GIVEN TASK
Give the lines from the start of the rows through the line that has "click(1414, 31)" as a JSON list of strings, one string per line, with blank lines left out.

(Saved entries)

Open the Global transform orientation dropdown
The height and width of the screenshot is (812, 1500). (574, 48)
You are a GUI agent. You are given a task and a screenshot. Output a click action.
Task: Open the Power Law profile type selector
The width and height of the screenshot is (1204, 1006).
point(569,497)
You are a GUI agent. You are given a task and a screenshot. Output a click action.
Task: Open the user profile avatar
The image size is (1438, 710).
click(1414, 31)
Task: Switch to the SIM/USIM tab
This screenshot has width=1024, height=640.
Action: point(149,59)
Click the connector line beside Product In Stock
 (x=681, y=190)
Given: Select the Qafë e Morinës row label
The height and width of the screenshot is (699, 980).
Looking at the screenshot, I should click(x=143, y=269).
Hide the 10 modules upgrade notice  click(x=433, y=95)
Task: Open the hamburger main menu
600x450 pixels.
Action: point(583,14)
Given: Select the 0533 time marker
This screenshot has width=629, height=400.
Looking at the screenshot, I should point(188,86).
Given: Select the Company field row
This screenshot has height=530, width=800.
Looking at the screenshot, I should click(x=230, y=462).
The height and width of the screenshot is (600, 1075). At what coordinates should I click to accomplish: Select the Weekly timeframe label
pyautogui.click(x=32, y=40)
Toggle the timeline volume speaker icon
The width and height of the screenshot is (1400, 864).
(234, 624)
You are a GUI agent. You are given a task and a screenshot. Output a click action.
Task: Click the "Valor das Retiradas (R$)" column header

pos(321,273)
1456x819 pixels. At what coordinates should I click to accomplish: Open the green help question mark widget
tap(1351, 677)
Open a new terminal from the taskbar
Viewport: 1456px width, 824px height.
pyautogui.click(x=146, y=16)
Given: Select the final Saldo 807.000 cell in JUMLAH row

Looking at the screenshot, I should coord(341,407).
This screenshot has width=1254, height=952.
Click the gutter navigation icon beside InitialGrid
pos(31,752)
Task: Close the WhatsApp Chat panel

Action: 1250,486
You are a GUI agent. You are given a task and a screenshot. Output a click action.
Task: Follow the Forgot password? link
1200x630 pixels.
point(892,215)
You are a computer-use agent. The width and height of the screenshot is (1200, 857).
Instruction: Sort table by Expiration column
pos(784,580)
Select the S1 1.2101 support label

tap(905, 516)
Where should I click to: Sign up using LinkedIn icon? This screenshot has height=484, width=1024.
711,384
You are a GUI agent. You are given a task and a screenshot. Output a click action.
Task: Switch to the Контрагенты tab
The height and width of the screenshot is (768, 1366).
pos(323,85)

RESULT FOR THIS TASK
[
  "Open the Global transform orientation dropdown",
  "The height and width of the screenshot is (812, 1500). (574, 48)",
  "You are a GUI agent. You are given a task and a screenshot. Output a click action.",
  "Task: Open the Power Law profile type selector",
  "The width and height of the screenshot is (1204, 1006).",
  "point(569,497)",
  "You are a GUI agent. You are given a task and a screenshot. Output a click action.",
  "Task: Open the user profile avatar",
  "The image size is (1438, 710).",
  "click(1414, 31)"
]